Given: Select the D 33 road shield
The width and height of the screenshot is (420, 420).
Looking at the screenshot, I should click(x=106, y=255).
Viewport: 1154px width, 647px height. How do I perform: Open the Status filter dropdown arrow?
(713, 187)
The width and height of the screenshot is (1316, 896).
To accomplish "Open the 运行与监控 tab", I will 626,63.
# # # # # # #
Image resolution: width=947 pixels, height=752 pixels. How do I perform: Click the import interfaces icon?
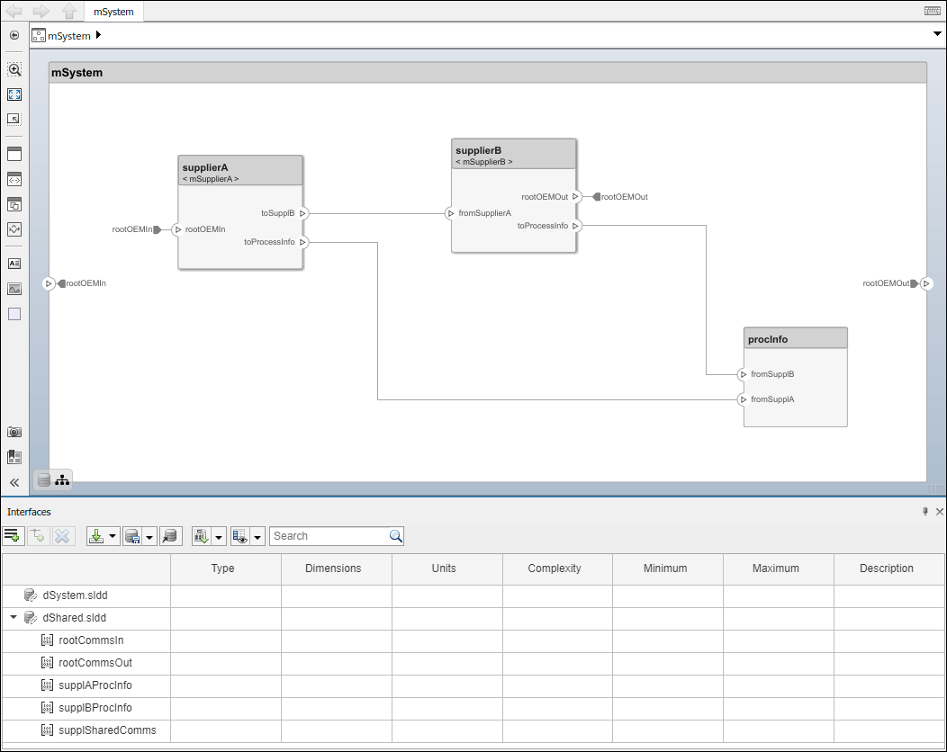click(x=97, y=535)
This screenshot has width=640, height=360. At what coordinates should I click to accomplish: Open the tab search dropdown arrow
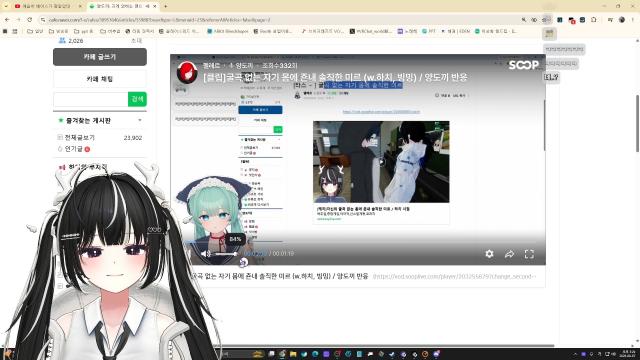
# # # # # # #
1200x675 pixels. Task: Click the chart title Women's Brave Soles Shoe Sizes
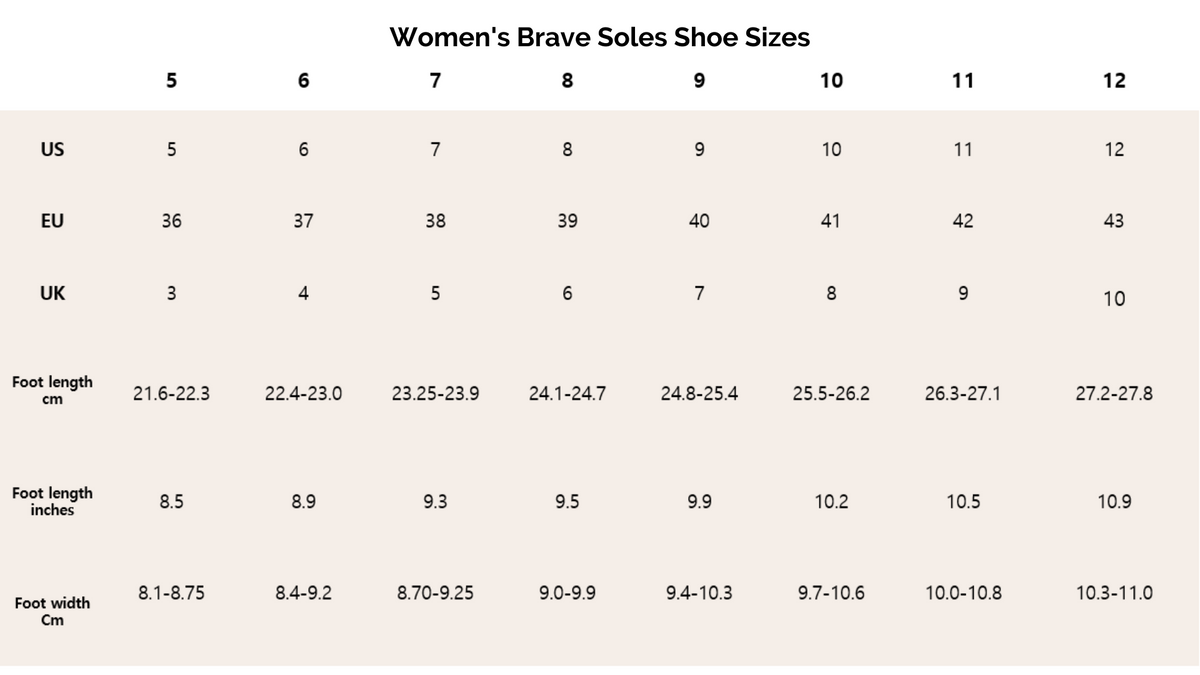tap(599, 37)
# # # # # # #
**Activity:**
In the material above, find every line that has the string "accomplish" and pull those lines out.

**Exercise result:**
To accomplish "Open the 运行与监控 tab", I will 626,63.
This screenshot has width=640, height=360. At what coordinates should I click to accomplish: Open the tab search dropdown arrow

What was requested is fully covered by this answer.